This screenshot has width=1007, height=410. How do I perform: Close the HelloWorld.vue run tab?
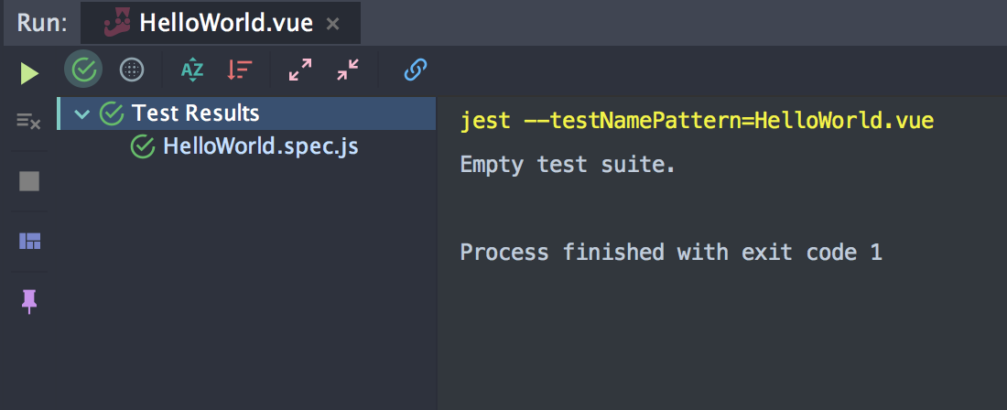[333, 24]
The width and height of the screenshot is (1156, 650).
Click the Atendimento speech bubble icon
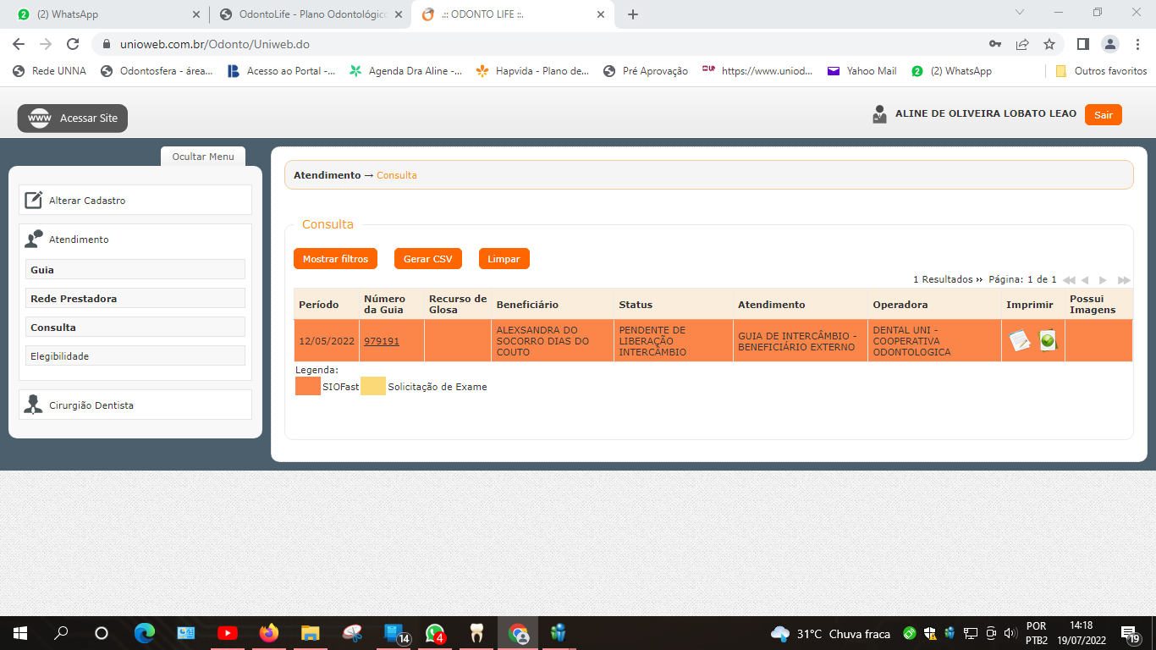[x=34, y=240]
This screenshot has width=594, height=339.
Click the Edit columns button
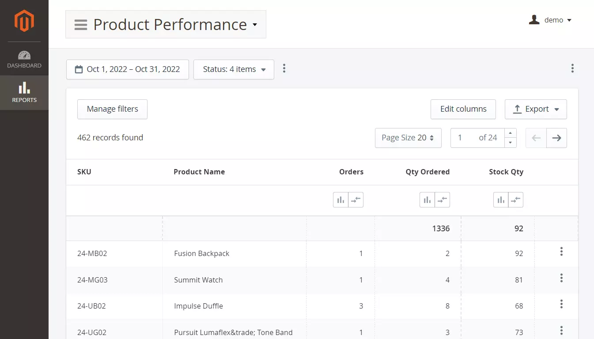coord(463,109)
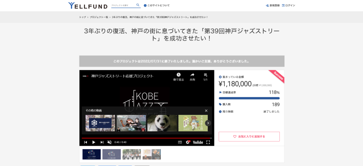This screenshot has height=166, width=363.
Task: Close the その他の動画 suggestions panel
Action: point(206,111)
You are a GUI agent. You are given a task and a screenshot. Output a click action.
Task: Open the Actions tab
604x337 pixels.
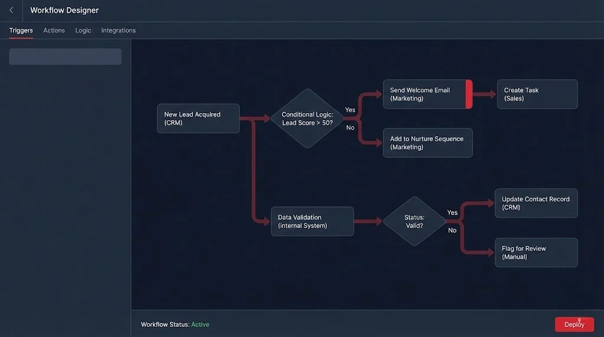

» PROBLEM TO WORK ON
A word-for-word copy of the records above is needed, pictures excluded.

» TASK OUTPUT
This screenshot has width=1007, height=410. How do I perform: Close the HelloWorld.vue run tab?
[333, 24]
The width and height of the screenshot is (1156, 650).
Click the Atendimento speech bubble icon
[x=34, y=240]
This screenshot has width=594, height=339.
Click the Edit columns button
coord(463,109)
This screenshot has height=166, width=363.
Task: Close the その他の動画 suggestions panel
Action: point(206,111)
You are a GUI agent. You are given a task and a screenshot. Output a click action.
Task: Open the Actions tab
604x337 pixels.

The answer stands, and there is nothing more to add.